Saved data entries
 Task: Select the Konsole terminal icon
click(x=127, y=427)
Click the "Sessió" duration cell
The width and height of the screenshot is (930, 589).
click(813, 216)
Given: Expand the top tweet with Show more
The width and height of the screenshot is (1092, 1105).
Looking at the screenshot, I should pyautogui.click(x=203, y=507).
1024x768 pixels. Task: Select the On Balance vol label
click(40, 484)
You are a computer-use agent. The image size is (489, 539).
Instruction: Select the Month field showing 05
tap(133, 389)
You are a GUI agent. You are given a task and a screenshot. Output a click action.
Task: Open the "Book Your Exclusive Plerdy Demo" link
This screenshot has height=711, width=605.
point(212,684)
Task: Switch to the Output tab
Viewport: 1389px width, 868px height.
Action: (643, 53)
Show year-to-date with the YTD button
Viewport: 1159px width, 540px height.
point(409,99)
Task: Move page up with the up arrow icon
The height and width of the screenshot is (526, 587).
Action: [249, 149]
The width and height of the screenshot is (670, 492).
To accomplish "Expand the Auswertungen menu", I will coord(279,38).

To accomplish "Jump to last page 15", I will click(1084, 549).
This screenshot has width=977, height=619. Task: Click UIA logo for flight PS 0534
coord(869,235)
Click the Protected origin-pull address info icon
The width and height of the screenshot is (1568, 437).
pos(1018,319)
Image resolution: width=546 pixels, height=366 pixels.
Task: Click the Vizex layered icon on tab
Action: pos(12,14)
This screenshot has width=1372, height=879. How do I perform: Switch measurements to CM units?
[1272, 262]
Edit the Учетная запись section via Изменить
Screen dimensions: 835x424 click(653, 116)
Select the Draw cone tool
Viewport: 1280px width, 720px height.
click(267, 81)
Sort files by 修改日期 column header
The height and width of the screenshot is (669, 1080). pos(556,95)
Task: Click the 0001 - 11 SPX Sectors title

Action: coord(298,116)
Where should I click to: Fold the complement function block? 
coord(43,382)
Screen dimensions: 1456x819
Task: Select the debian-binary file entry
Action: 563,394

Your task
Rewrite the records above, swapping every "Expand" for "Unfold" and leaving everything else unchanged.

Complete output
 Task: Select the Konsole terminal icon
click(x=127, y=427)
Click the "Sessió" duration cell
The width and height of the screenshot is (930, 589).
click(813, 216)
Given: Unfold the top tweet with Show more
The width and height of the screenshot is (1092, 1105).
Looking at the screenshot, I should pyautogui.click(x=203, y=507).
1024x768 pixels. Task: Select the On Balance vol label
click(40, 484)
You are a computer-use agent. The image size is (489, 539).
Instruction: Select the Month field showing 05
tap(133, 389)
You are a GUI agent. You are given a task and a screenshot. Output a click action.
Task: Open the "Book Your Exclusive Plerdy Demo" link
This screenshot has height=711, width=605.
point(212,684)
Task: Switch to the Output tab
Viewport: 1389px width, 868px height.
Action: (643, 53)
Show year-to-date with the YTD button
Viewport: 1159px width, 540px height.
point(409,99)
Task: Move page up with the up arrow icon
The height and width of the screenshot is (526, 587).
Action: [249, 149]
The width and height of the screenshot is (670, 492).
To accomplish "Unfold the Auswertungen menu", I will coord(279,38).

To accomplish "Jump to last page 15", I will click(1084, 549).
This screenshot has width=977, height=619. Task: Click UIA logo for flight PS 0534
coord(869,235)
Click the Protected origin-pull address info icon
The width and height of the screenshot is (1568, 437).
pos(1018,319)
Image resolution: width=546 pixels, height=366 pixels.
Task: Click the Vizex layered icon on tab
Action: pos(12,14)
This screenshot has width=1372, height=879. How do I perform: Switch measurements to CM units?
[1272, 262]
Edit the Учетная запись section via Изменить
Screen dimensions: 835x424 click(653, 116)
Select the Draw cone tool
Viewport: 1280px width, 720px height.
click(267, 81)
Sort files by 修改日期 column header
The height and width of the screenshot is (669, 1080). pos(556,95)
Task: Click the 0001 - 11 SPX Sectors title

Action: coord(298,116)
Where should I click to: Fold the complement function block? 
coord(43,382)
Screen dimensions: 1456x819
Task: Select the debian-binary file entry
Action: 563,394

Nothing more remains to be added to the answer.